ANALYSIS OF PLASMA PROTEIN AGGREGATION FROM PATIENTS WITH HEART FAILURE WITH PRESERVED EJECTION FRACTION

Objective: To compare the structural conformation of circulating protein aggregates and the levels of SDS-resistant protein aggregates between patients with heart failure with preserved ejection fraction (HFpEF) and age-matched individuals.

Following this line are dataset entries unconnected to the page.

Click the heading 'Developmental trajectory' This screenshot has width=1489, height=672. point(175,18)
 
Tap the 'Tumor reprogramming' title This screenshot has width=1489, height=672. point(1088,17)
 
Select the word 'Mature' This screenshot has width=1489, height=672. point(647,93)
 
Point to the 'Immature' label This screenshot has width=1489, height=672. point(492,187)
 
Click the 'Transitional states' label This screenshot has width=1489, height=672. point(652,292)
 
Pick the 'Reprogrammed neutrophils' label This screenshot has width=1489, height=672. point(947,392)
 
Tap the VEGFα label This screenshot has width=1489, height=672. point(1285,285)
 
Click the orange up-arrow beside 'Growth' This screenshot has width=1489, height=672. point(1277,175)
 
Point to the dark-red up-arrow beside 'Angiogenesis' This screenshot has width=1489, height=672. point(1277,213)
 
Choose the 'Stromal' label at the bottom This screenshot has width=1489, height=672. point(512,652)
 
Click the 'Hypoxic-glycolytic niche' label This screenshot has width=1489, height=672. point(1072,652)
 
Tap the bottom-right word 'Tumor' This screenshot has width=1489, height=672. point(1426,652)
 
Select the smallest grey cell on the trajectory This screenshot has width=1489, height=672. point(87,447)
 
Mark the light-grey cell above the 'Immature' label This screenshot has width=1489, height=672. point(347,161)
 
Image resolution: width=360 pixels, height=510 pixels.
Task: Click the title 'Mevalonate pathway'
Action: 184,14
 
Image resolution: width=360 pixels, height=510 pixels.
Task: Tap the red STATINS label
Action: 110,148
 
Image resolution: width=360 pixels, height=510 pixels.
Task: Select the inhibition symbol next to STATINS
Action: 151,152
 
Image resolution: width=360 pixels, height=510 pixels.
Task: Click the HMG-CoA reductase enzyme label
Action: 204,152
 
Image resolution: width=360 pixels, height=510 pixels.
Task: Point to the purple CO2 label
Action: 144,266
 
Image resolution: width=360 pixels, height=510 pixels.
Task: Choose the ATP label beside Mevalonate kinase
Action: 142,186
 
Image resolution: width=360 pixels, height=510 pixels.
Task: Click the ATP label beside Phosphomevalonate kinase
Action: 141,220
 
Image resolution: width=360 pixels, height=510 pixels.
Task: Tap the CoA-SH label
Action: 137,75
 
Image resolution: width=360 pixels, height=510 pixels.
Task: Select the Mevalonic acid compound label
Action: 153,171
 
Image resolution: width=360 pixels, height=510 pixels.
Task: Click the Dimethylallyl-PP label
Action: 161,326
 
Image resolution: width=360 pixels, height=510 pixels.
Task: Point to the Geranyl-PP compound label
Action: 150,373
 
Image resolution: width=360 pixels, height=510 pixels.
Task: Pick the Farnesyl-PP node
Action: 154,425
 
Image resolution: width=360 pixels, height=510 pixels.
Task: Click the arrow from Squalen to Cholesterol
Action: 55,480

Design and method: Ten adults were recruited, five patients with HFpEF (age: 70.0 ± 3.2 years, FEVE: 58.0 ± 7.5%, NT-proBNP: 1039.4 ± 530.7 pg/mL, BMI: 33.2 ± 5.6 kg/m2, SBP: 142.0 ± 23.5 mmHg, DBP: 74.6 ± 9.3 mmHg) and five age-matched individuals with cardiovascular risk factors (70.6 ± 2.7 years, BMI: 32.8 ± 2.8 kg/m2, SBP: 38.5 ± 13.8 mmHg, DBP: 81.6 ± 6.6 mmHg). SDS detergent-insoluble protein aggregates were analysed in plasma pre-cleared from albumin and immunoglobulin, by diagonal two-dimensional electrophoresis. Fourier-transform infrared spectroscopy (FTIR) was used to assess plasma proteins’ secondary structures, particularly the ones related with high aggregation propensity. Results: Our results indicate that HFpEF patients have similar plasma levels of SDS-resistant protein aggregates to those of age-matched participants (29.6 ± 6.4 vs. 35.0 ± 3.9%, p = 0.153). However, HFpEF patients with lower VO2peak and higher NT-proBNP generally presented higher level of protein aggregates. FTIR multivariate analysis of the amide region I (1700–1600 cm-1), which is directly related to proteins secondary structures, allowed to discriminate HFpEF from age-matched group. Partial Least Square Regression (PLS-R) to this spectra region showed that HFpEF patients exhibited strong vibrational peaks characteristic of protein aggregates (intermolecular beta-sheet (1625 cm-1), anti-parallel beta-sheet (1693 cm-1) and aggregate strands (1611 cm-1)); the age-matched individuals were characterized by a band containing alpha-helix structures (1653 cm-1), characteristic of a more stable conformation with less susceptibility to aggregation. Conclusions: The analysis of the protein aggregation profile by FTIR revealed that the plasma from HFpEF patients was characterized by the presence of secondary structures typical of protein aggregates. Although the fraction of detergent-insoluble aggregates was not different from the one of age-matched participants, our ongoing identification of proteins present in the aggregates, by mass spectrometry, will allow us to infer main molecular pathways involved in the progression of HFpEF.